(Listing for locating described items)
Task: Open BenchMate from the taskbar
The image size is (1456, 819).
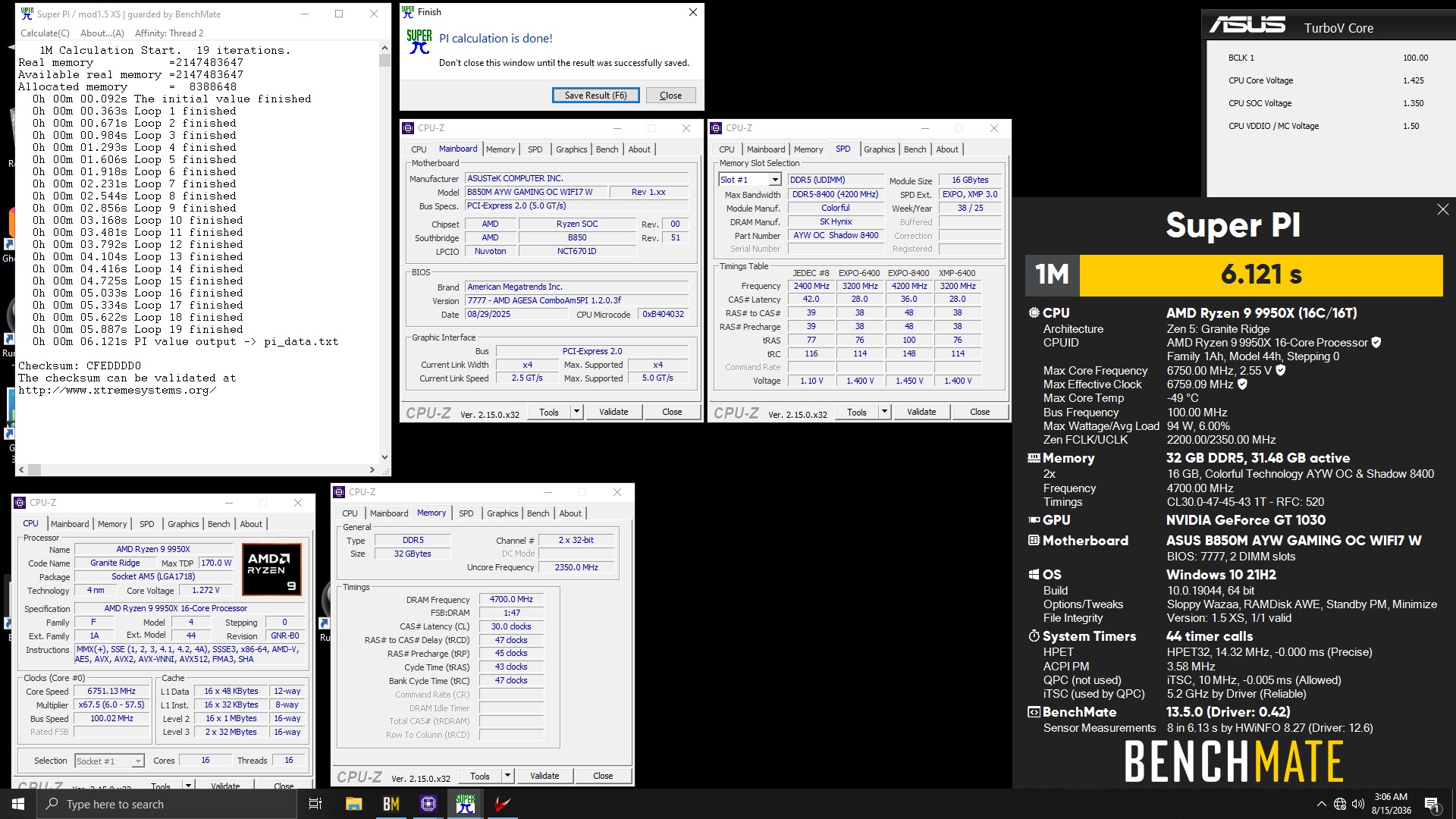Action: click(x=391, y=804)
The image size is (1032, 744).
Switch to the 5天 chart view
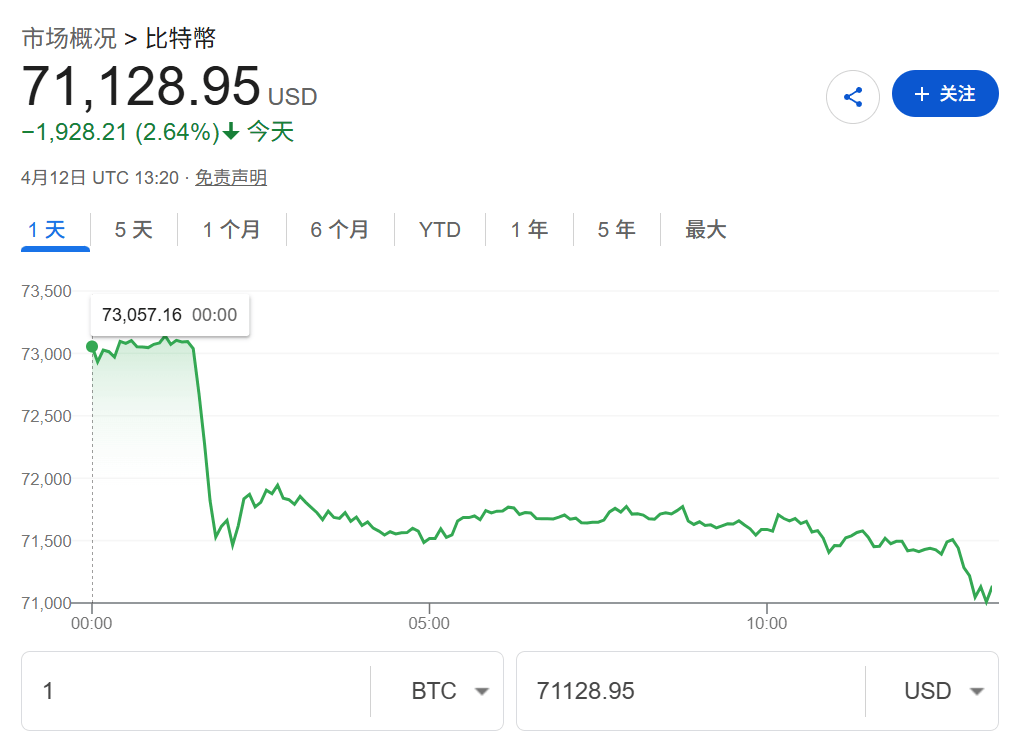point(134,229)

Instruction: Please turn the listing into a Markdown table with two columns, Row and Line, giving each nonblank line its own numbered row. Leave the pictures out of the answer.

Expected answer:
| Row | Line |
|---|---|
| 1 | Task: Open BenchMate from the taskbar |
| 2 | The image size is (1456, 819). |
| 3 | Action: click(x=391, y=804) |
| 4 | The image size is (1032, 744). |
| 5 | Switch to the 5天 chart view |
| 6 | point(134,229) |